Integrating subsea permafrost into an Earth System Model (MPI-ESM)
- 1Max Planck Institute for Meteorology, Hamburg, Germany
- 2Alfred-Wegner-Institut, Helmholz-Zentrum for Polar and Ocean Research, Potsdam, Germany
- 3Université Libre de Bruxelles, Brussels, Belgium
Subsea permafrost on the Arctic Shelf originates as terrestrial permafrost which was submerged by ocean water following sea level rise during deglaciation. The thickness and depth of subsea permafrost are not well known on the circumpolar scale. Subsea frozen sediments contain organic carbon as well as preventing the upward diffusion of carbon-containing greenhouse gases. Thawing of subsea permafrost – which may accelerate as a consequence of global warming – makes this carbon available for release to the ocean-atmosphere system and thus constitutes a positive feedback to global warming. Present estimates of the carbon associated with subsea permafrost range over two orders of magnitude and are thus highly uncertain and the amount of stored organic carbon potentially huge.
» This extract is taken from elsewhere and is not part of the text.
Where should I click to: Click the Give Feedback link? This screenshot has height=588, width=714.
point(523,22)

Due to the long time scales involved in thawing permafrost, subsea permafrost may become – especially in a future with low anthropogenic carbon emissions – a significant contributor to global carbon releases and thus to an enhanced global warming.
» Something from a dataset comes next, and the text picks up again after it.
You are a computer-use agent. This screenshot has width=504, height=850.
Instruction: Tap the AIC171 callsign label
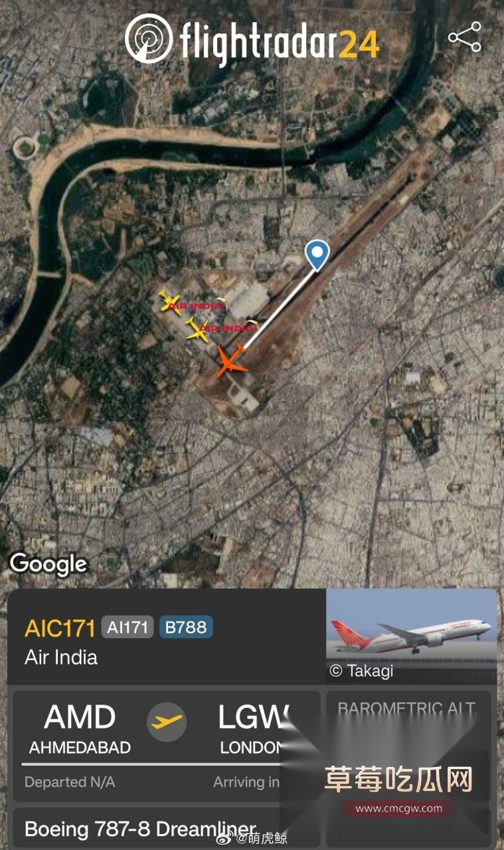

The best tool for estimating the effects of future carbon releases are the Earth System Models (ESMs) which, however, are – due to their computational demands – not well suited for the long time scale of build-up and degradation of subsea permafrost. We therefore apply a novel two-model approach. The multiple glacial-cycle model Submarine Permafrost Map (SuPerMap) was used to obtain the pre-industrial distribution of permafrost based on 1D modelling of heat flow driven by glacial, marine and aerial surface upper boundary conditions. This state was then used to initialize JSBACH, the land surface component of the MPI Earth System Model (MPI-ESM), which was extended to allow subsea permafrost applications. JSBACH was used to generate present-day and near-future permafrost thaw by applying historical and future scenario forcings from the MPI-ESM runs performed within the Coupled Model Intercomparison Project, CMIP6. As a first step we here present the modelled physical state (temperature and ice content profiles) of the subsea sediments on the Arctic Shelf in the pre-industrial and present states as well as in the near future. SuPerMap generated a region of cryotic (<0°C) sediment on the Arctic Shelf of 2.5 million km2, more than 80% of which lay north of Eastern Siberia. In the JSBACH simulations, permafrost thawing rates accelerate after the mid-20th century. From about 2060 onwards, the choice of shared social-economic pathway (SSP) determines the rate of thaw and up to about 1/3 of the pre-industrial cryotic area is lost before year 2100. Regional aspects of the SSP projections will be presented.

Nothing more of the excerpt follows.